What you should do: Write out the data word for word and omit every picture.

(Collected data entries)
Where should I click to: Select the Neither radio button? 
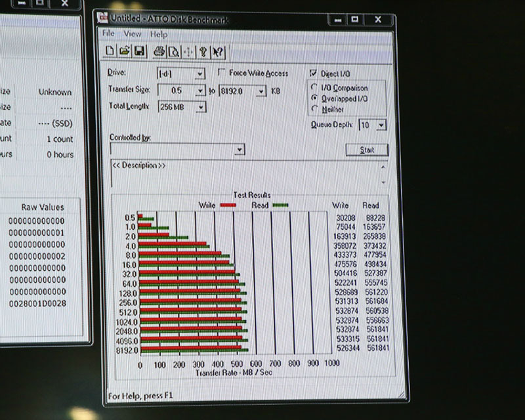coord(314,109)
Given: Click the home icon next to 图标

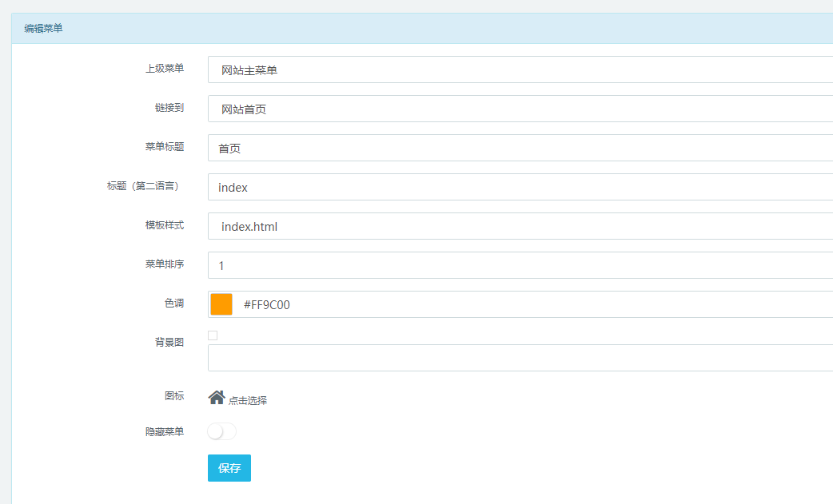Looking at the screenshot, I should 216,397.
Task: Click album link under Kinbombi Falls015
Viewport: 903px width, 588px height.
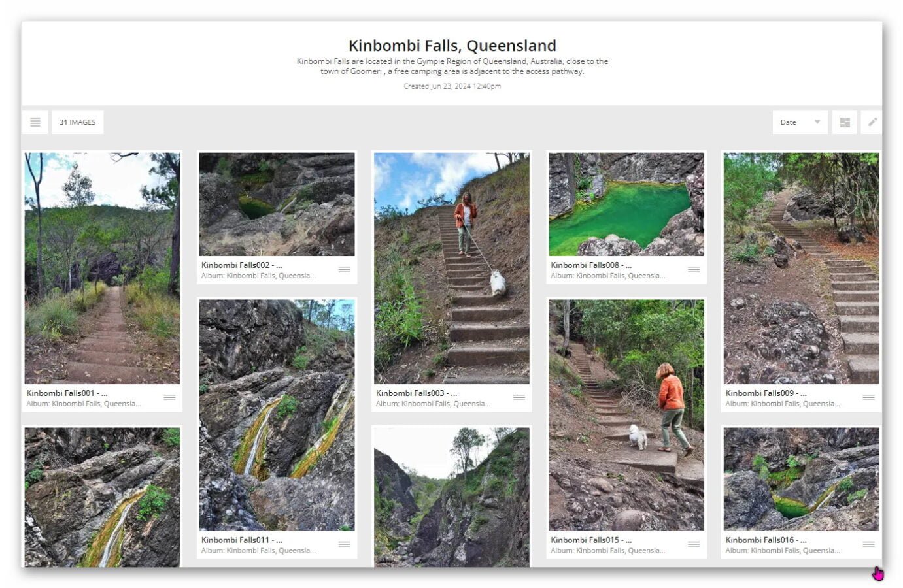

Solution to this task:
Where should I click to: Select the Neither radio button? 
coord(314,109)
Given: Click the home icon next to 图标

Looking at the screenshot, I should 216,397.
Task: Click album link under Kinbombi Falls015
Viewport: 903px width, 588px height.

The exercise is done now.